La question des mathématiques me paraît bien différente, car il y a bien des énoncés mathématiques au sens fort du terme, des énoncés qui parlent d’objets. Mais, par là-même, ceux-ci, comme tout énoncé, sont éminemment contextuels. Cela non seulement au sens d’une contextualité générique qui serait celle de la pratique mathématique en tant qu’opposée à d’autres régimes de l’existence et de la pensée, mais en celui d’une contextualité interne à la pratique mathématique, à un de ses niveaux et/ou indissociablement à certains des problèmes qu’elle affronte. Si j’énonce quelque chose sur « les nombres » par exemple, il se peut que ce que j’énonce ne soit pas même faux, mais absurde par rapport à un certain type de nombres — beaucoup de questions qui se posent par rapport aux entiers naturels ne peuvent tout simplement pas se poser par rapport aux complexes. Maintenant l’erreur serait de croire que ce soit là une simple question de référent : de propriétés que pourraient et ne pourraient pas avoir des référents de toute façon déjà donnés. La question est plutôt, là où on s’interrogeait sur les nombres, de savoir, dans le type de problème mathématique qu’on se posait alors, ce qui comptait comme un nombre : c’est-à-dire aussi, ce qu’on voulait faire avec ces choses qu’on appelait alors des nombres, quel genre de problème on se posait. Il y a là, typiquement, un « contexte » avec la structure habituelle qui lui est associée : système de présuppositions, bornes, etc. Un contexte purement mathématique, interne à ce faire que sont essentiellement les mathématiques (qui, comme telles, sont faites plus de problèmes que d’objets, ou d’objets parce que de problèmes, et dans la seule perspective de ceux-ci), mais ce n’en est pas moins un contexte. Tout au plus se révèle-t-il particulièrement pur, donc visible dans sa structure de contexte, parce que construit dans une certaine forme d’étanchéité par rapport aux autres types de rapport que nous pouvons entretenir avec le monde.

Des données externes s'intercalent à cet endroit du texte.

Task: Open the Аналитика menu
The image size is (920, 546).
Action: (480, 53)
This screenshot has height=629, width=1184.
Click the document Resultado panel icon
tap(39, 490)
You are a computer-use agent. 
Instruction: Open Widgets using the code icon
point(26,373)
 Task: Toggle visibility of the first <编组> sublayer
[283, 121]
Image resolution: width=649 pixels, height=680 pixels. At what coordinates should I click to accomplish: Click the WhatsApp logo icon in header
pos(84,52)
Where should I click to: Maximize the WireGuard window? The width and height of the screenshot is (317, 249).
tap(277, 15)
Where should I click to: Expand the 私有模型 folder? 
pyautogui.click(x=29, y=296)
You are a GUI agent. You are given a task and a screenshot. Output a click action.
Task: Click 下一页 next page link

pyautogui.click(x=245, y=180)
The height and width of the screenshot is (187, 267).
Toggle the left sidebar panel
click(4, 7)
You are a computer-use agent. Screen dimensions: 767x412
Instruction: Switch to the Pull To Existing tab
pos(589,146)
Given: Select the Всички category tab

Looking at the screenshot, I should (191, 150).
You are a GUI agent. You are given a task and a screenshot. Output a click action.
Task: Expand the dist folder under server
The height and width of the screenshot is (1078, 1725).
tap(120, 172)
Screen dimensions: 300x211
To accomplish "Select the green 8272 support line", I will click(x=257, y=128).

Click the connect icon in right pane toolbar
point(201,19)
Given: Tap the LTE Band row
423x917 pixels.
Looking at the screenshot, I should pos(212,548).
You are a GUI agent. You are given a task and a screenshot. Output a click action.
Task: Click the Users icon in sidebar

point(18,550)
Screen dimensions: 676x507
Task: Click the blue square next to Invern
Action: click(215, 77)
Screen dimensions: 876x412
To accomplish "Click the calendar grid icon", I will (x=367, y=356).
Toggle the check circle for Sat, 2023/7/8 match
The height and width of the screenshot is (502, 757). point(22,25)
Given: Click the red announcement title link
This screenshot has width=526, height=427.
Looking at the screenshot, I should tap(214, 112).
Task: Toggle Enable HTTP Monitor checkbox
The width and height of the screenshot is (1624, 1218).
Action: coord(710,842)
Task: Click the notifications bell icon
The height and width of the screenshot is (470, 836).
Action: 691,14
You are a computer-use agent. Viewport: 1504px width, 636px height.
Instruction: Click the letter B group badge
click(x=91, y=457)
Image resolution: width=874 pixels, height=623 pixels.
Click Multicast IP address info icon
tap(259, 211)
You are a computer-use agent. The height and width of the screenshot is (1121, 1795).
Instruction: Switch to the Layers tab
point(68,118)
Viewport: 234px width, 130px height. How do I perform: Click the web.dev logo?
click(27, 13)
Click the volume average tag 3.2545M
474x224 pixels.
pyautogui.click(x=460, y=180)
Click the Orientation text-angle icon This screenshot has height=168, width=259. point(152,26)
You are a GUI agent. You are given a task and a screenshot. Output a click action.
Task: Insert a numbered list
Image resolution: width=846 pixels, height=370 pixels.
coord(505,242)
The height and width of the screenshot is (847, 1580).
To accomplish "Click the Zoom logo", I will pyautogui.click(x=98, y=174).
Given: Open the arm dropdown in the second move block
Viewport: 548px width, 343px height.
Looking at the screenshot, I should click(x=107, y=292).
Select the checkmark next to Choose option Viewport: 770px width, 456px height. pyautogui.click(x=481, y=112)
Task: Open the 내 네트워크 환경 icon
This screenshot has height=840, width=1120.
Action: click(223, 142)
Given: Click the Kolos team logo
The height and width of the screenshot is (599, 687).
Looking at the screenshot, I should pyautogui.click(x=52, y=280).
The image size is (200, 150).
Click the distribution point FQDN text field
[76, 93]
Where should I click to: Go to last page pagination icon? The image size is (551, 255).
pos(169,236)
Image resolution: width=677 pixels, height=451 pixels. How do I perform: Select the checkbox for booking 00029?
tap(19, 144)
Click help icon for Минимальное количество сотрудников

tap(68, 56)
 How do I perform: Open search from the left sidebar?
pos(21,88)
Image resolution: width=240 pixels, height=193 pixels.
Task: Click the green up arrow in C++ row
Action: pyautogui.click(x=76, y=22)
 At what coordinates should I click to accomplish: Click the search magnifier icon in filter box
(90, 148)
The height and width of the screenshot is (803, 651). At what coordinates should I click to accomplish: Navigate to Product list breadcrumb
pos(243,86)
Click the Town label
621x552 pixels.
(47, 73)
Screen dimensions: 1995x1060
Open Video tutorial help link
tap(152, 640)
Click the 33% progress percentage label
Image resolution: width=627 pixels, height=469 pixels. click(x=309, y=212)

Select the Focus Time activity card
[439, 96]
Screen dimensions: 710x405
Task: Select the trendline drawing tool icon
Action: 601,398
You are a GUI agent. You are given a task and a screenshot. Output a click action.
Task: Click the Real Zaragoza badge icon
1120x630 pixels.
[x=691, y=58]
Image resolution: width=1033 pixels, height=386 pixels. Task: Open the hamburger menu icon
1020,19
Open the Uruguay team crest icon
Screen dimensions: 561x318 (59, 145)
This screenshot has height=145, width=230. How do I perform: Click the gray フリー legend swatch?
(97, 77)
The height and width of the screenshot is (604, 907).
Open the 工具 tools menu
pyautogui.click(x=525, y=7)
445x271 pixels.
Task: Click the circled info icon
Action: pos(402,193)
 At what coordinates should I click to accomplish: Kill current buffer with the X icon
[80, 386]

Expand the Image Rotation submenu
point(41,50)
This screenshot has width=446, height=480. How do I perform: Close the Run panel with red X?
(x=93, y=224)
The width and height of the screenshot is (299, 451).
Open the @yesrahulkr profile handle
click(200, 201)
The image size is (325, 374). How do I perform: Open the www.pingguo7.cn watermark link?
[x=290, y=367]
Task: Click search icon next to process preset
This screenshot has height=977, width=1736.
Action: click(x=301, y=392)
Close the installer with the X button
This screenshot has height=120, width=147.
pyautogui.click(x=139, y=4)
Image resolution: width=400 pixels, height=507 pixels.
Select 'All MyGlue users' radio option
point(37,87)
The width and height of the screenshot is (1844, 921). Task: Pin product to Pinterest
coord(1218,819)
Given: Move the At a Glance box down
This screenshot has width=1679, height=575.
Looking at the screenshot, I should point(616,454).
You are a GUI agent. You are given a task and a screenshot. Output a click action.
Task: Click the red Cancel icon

La question sur le statut des énoncés philosophiques m’embarrasse beaucoup plus. Tout d’abord parce que, dans la représentation que je me fais de la philosophie au moins depuis Les limites de l’intentionalité, celle-ci parle de nos concepts, c’est-à-dire de ceux que nous mettons en oeuvre dans l’une ou l’autre de nos activités, ordinaires ou plus savantes, mais non primairement d’elle-même. Évidemment, on dira que de notre univers conceptuel font aussi partie les concepts de la philosophie. Mais je suis finalement assez sceptique quant à la capacité de celle-ci d’en produire — c’est-à-dire des vrais, qui soient capables de mordre sur les choses et d’orienter nos actions — par elle-même. Je ne crois pas qu’elle soit en mesure de le faire — si ce n’est par accident — parce que je ne crois pas non plus que ce soit ce qu’elle ait proprement à faire, quand elle ne se trompe pas sur sa tâche. Celle-ci est d’élucidation conceptuelle plus que de production conceptuelle — ou en tout cas la seconde n’y intervient qu’au service de la première.

Je nourris donc une certaine répugnance vis-à-vis de la métaphilosophie en général. Celle-ci me paraît contraire à ce qui est la vocation même de la philosophie qui est avant tout d’accomplir, selon la formule d’Austin, du fieldwork.

Évidemment, cela ne me dédouane pas de donner les éclaircissements légitimement requis par Clinton sur le statut de mes énoncés. Clinton m’objecte l’universalité et donc l’acontextualité apparente de ma théorie du caractère contextuel de la pensée, qui se présente comme une espèce de théorie générale de la pensée.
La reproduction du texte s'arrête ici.